I/O safety of dup2 with an imminent exec

[sunfishcode]

One of the main use cases for dup2 is to pass fds to an exec at arbitrarily chosen positions. I/O safety considers that to be forgery. But it's an important use case, and if you somehow know there will be no further I/O on any other fd, including on other threads, you can make it work reliably in practice. Is there a way we can accommodate this in I/O safety?

A related question: is it possible to call fork in Rust at all? POSIX says the child can only call async-signal-safe functions, but Rust doesn't currently guarantee that anything is async-signal-safe.

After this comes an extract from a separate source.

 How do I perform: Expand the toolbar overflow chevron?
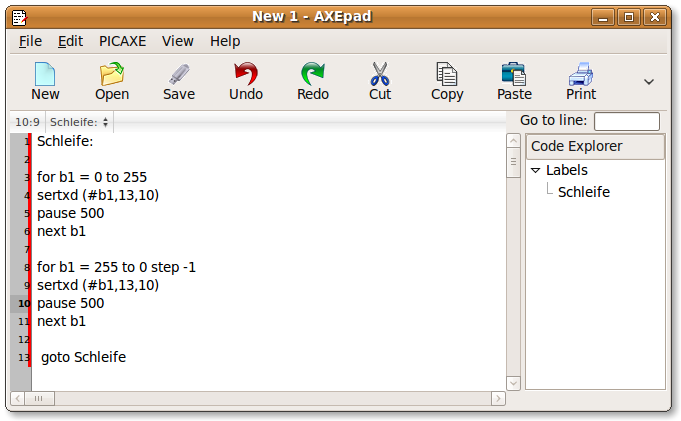point(648,82)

One option would be to say that these situations are too unwieldy, and that instead of trying to define soundness requirements for fork and exec, we should instead define "spawn" and "replace the current process" primitives which can be passed a list of fds to pass to exec, so that we can do all the dup2's etc in specially blessed code.

[notgull]

I think we can expose fork(), but unsafe and with the following notes:

• You can't call anything from the standard library, even libcore, since there's no guarantees of whether or not it's signal safe.
• In fact, you should really only call libc or rustix functions that explicitly say that they're channel safe.
• Don't do anything that would allocate or deallocate memory.
• Make sure you don't trip over the other processes' memory space or open file descriptors.

[sunfishcode]

The Rust compiler and Rustix both regularly call things in libcore.

[sunfishcode]

Note about dup2: POSIX says that implemtations can have extra fds open that user code doesn't know about, so user code can't just dup2 to arbitrary integer values even when there's an imminent exec:

https://pubs.opengroup.org/onlinepubs/9699919799/functions/dup.html#

[LingMan]

A related question: is it possible to call fork in Rust at all? POSIX says the child can only call async-signal-safe functions, but Rust doesn't currently guarantee that anything is async-signal-safe.

There's pre_exec on the std::os::unix::process::CommandExt trait.

[sunfishcode]

There's pre_exec on the std::os::unix::process::CommandExt trait.

Wow, that's a scary function. I don't think it's possible to use it safely unless you know how every line of code you run inside that, transitively, is implemented, including all the standard library functions, and any compiler builtins that get called implicitly.